Nylons 6.7, 8.7 and 10.7 can be synthesized by interfacial polymerization with high yields (67–75%) and moderate molecular weights. The highest M_w was 35,000 g/mol after fractionation, being observed a slight decrease when the length of the diamine decreased (i.e., 27,500 g/mol for nylon 6.7). Samples with polydispersity indices slightly lower than 2 were attained by water precipitation of formic acid solutions and used for subsequent studies. FTIR and NMR spectroscopic analyses were fully consistent with the expected chemical structures and showed only the presence of minor terminal group signals for nylon 6.7 coming directly from synthesis. Amide V band was observed in the samples prepared by precipitation and suggested a structure related with the typical α-form. A structural modification based on a 2H-bonding arrangement was postulated considering X-ray diffraction evidence and the model previously reported for nylon 4.7, the shortest component of the studied even-odd series based on pimelate units.

The three synthesized nylons were thermally stable up to an onset temperature of 410 °C and consequently could be processed without problems from the melt state. Melting peak was usually complex independently on both the way as the sample was crystallized and the length of the diamine unit. Linear trends were observed for the variation of the main melting peak temperature, the crystallization peak temperature and melt/crystallization enthalpies. These values decreased with the length of the chemical repeat unit and for example slopes around −9 °C/methylene group and −3.5 J.g⁻¹/methylene group were estimated for melting temperatures and melting enthalpies, respectively. Estimated degrees of crystallinity clearly decreased with the length of the repeat unit (i.e., from 50% to 29%). Interestingly, it was not possible to detect clear exotherms or endotherms associated to polymorphic transitions in both DSC heating and cooling traces, a feature that can be linked to continuous transformations as evidenced by synchrotron diffraction data.

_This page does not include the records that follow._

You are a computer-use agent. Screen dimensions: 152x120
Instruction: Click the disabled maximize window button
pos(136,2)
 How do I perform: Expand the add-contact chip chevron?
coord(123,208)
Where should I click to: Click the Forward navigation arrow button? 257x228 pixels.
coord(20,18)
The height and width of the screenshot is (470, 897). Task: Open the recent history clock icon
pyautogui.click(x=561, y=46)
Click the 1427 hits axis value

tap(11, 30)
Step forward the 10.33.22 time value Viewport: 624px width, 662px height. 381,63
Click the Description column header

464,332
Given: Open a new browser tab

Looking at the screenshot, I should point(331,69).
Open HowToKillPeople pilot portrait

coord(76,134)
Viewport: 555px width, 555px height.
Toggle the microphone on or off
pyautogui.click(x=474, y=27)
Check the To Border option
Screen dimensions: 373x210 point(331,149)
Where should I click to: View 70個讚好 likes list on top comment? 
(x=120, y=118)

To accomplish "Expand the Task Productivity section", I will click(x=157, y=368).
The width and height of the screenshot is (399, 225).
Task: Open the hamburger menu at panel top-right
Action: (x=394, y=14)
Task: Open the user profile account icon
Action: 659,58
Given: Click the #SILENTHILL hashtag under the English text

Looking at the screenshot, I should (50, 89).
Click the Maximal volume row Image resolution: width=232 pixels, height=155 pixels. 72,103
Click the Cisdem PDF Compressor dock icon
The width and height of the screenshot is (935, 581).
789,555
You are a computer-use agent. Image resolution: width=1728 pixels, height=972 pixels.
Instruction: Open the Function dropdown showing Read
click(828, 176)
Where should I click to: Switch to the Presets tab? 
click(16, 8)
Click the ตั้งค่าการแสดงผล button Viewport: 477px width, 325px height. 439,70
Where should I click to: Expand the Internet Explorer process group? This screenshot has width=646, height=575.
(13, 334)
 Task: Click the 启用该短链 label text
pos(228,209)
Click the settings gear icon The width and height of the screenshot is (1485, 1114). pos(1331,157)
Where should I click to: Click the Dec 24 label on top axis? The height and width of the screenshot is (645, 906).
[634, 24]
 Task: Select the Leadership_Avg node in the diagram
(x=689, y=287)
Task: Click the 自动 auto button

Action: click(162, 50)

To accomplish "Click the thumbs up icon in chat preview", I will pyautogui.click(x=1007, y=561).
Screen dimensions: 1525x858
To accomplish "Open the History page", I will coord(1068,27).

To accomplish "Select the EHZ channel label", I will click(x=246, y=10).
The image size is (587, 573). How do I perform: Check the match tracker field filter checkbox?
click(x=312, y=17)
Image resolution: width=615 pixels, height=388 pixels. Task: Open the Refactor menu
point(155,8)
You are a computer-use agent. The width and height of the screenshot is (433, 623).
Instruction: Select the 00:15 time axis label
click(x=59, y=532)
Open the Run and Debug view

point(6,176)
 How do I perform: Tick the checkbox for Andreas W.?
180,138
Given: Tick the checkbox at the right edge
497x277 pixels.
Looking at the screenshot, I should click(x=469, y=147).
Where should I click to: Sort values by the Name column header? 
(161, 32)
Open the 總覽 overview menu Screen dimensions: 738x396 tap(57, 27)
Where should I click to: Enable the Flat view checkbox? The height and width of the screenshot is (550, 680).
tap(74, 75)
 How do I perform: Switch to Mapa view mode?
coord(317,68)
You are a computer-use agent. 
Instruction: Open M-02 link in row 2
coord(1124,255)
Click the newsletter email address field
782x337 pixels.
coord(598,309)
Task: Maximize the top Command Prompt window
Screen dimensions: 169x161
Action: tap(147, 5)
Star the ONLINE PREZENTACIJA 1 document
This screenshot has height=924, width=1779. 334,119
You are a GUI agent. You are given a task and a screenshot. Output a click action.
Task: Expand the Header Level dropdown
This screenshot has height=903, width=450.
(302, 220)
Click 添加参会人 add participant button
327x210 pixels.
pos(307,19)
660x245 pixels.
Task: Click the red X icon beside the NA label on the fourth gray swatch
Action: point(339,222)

The modified α-form and a distorted pseudohexagonal form were obtained in different relative ratios when samples crystallized from solution. Thus, the modified α-form was the predominant one in nylons 4.7 and 6.7 while the distorted pseudohexagonal form was the only structure observed in nylon 10.7. In all cases, melt crystallized samples rendered the predominant distorted pseudohexagonal form although a low and variable ratio of the modified α-form was also obtained. A continuous transition between the modified α-form and the distorted pseudohexagonal was detected on heating in a broad temperature interval that extended up to a temperature of 120 °C. A similar transition was detected on cooling although the yield onto the modified α-form was lower. A second structural transition involving the distorted pseudohexagonal form and the Brill pseudohexagonal structure was always observed at high temperature during both heating and cooling runs.

Oriented fiber diffraction patterns of all studied nylons could be obtained by melt stretching. These patterns corresponded to the distorted pseudohexagonal form and showed a degree of orientation that increased with the length of the diamine unit. Relative intensities of 00l reflections (c, chain axis) were different according to the different separation between the two CO groups of the chemical repeat unit along the molecular chain. Chain axis periodicities indicate a small shortening around 0.04–0.07 nm/amide group with respect to the expected values for a fully extended conformation. Values were higher than reported for the classical α-structure of nylons [45], being the distortion more remarkable as the number of methylene groups increased.